“Cramdown” is an informal term for one of the most used benefits of Chapter 13 bankruptcy. You won’t find the term in the federal Bankruptcy Code, yet lawyers and judges use it all the time. A “cramdown” of an auto loan is a major benefit available in Chapter 13 that is not available in Chapter 7 bankruptcy.
It refers to a procedure provided under Chapter 13 law for legally rewriting a vehicle loan. It results, usually, in reducing both the monthly payment and the total you pay for the vehicle. The more your vehicle is “underwater”—worth less than what you owe on it—the more you benefit from cramdown.
The 910-Day Rule
To be eligible to cram down the balance on an auto loan, you must have purchased the vehicle at least 910 days (a little over 30 months or 2.5 years) from the date that you filed your Chapter 13 bankruptcy.

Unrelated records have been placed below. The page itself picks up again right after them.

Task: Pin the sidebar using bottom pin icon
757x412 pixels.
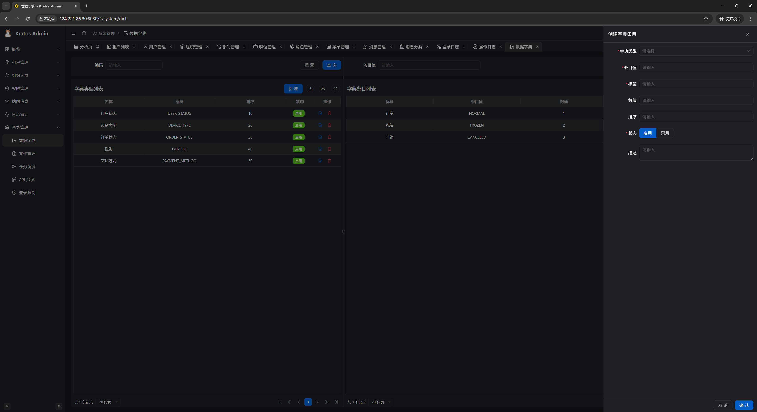Action: [59, 406]
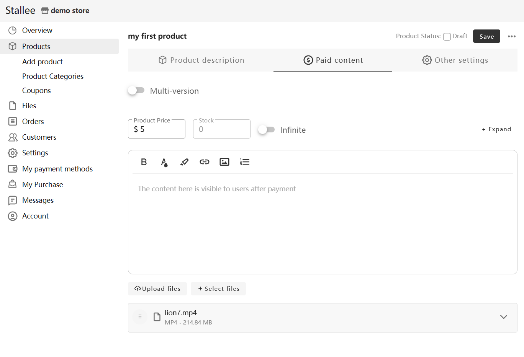Viewport: 524px width, 357px height.
Task: Click the Bold formatting icon
Action: pos(144,162)
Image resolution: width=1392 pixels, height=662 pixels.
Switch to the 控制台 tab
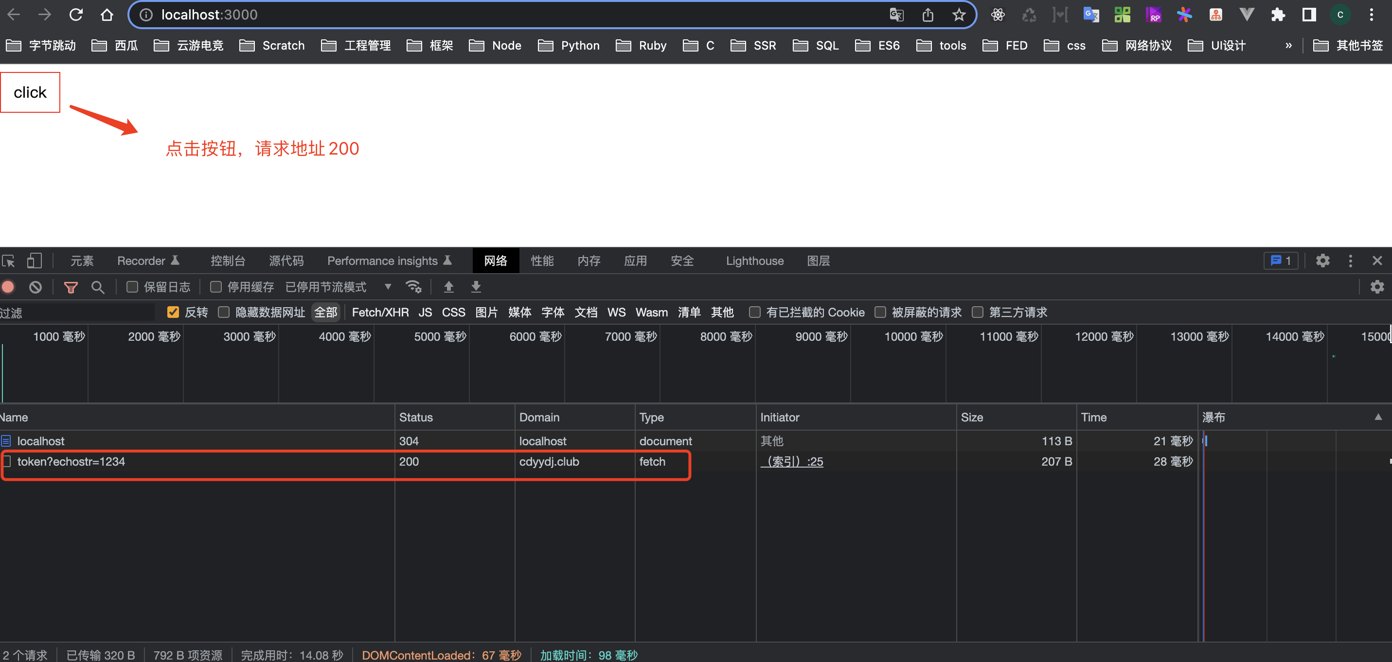227,261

The 910-day rule also applies to cramming down interest rates.
Stretching Out Payments on an Auto Loan
Another advantage of Chapter 13 bankruptcy is that you can stretch out your payments over the course of your 36 to 60-month plan, regardless of whether you are eligible for a cramdown. For example, if you have 36 months left on your auto loan, by placing it in a 60-month Chapter 13 plan, you can spread your loan out over 24 more months and significantly reduce the payment.
Making the Cramdown Permanent. You must complete your Chapter 13 plan to make the cramdown of the balance an interest rate permanent. If you do not complete your Chapter 13 plan, the original balance and interest rate may be restored and back interest added to the balance.